Pero no todas son sorpresas extraordinarias en esos polvorientos fondos que a veces descubrimos en las casas familiares. A veces, abriendo cajas y carpetas, aparecen los viejos libros de texto. Y no nos explicamos por qué aquellas humedecidas y raídas páginas del bachillerato nos produjeron en su día tantos malos tragos. Afortunadamente, con los deshojados libros de texto suelen aparecer algunas ediciones juveniles que también -como un fermento para nuestra biblioteca- nos apresuramos a recuperar. Muchos dudarán de la utilidad de una edición juvenil de Salgari o de Mark Twain, pero tendiéndolas cerca de nosotros, salvándolas del desván es como si recuperáramos con ellas un poco de nuestros años más despreocupados y gozosos, es decir, de aquellos más puramente encendidos por la imaginación.
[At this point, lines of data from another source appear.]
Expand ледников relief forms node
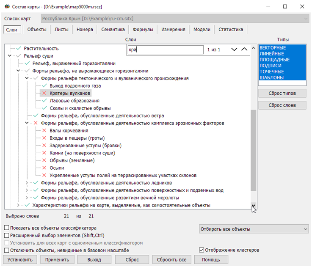Viewport: 312px width, 267px height. pyautogui.click(x=27, y=183)
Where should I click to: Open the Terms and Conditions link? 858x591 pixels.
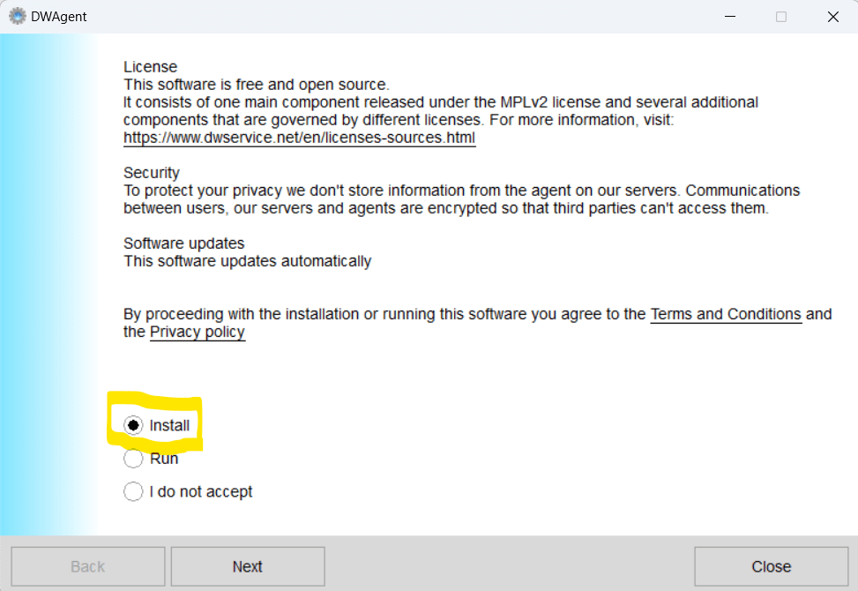pos(726,314)
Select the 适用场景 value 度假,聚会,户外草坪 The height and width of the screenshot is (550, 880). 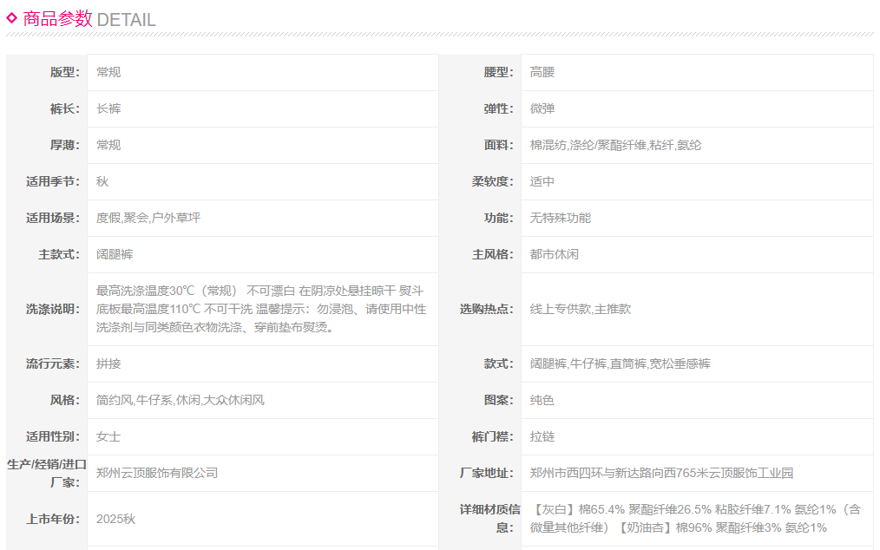[x=148, y=218]
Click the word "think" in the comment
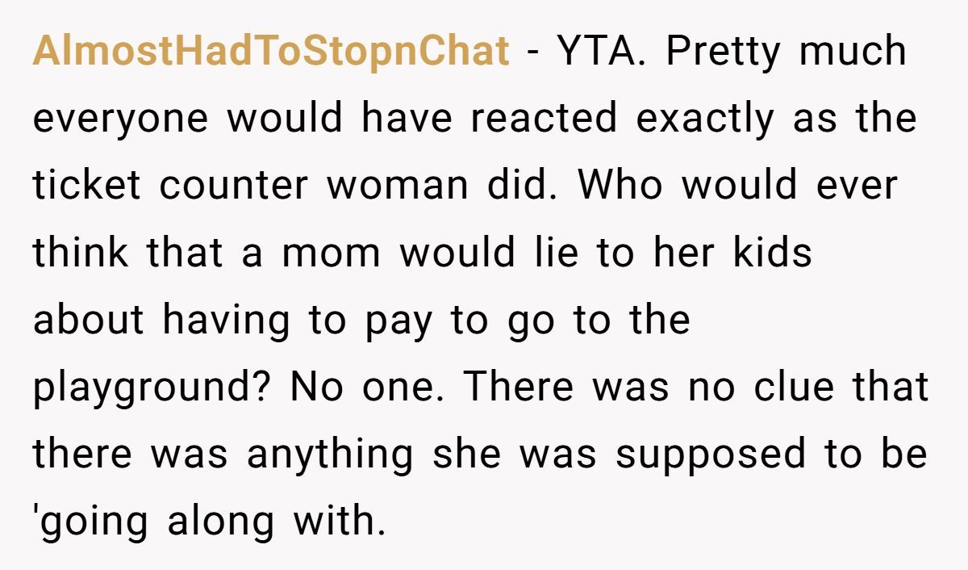968x570 pixels. 81,253
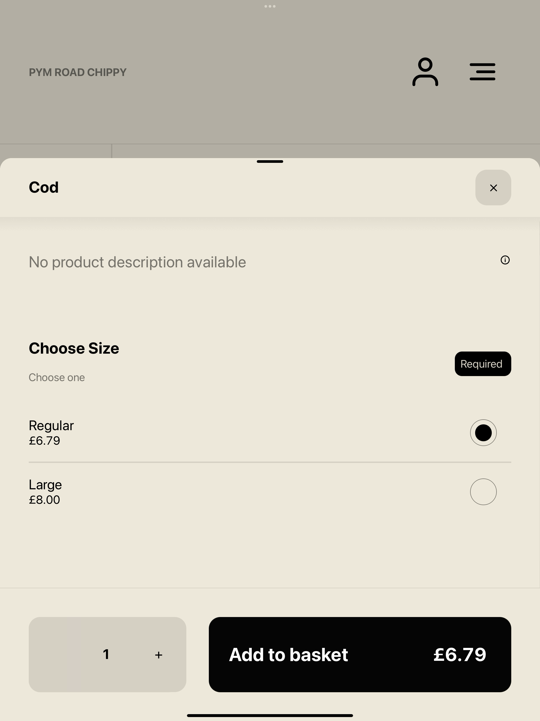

El tren o el coche van a partir. Ya hemos hecho un paquete con nuestros descubrimientos. Urge escoger ahora uno de esos volúmenes de antaño para distraer el viaje. El tomo de Queiroz es demasiado grueso y exige sosiego para su relectura. En el último momento nos decidimos por un tomito de Saint-Exupéry -Vuelo nocturno-, un autor que también en tiempos pasados estimulé la memoria juvenil.

Pero, ya viajando, y tras leer un buen rato, reconocemos con sorpresa que aquellas páginas no guardan el sabor de un tiempo. ¿Son otras? ¿Es otro el libro? En el desasosiego del viaje descubrimos simplemente que somos nosotros los que hemos cambiado.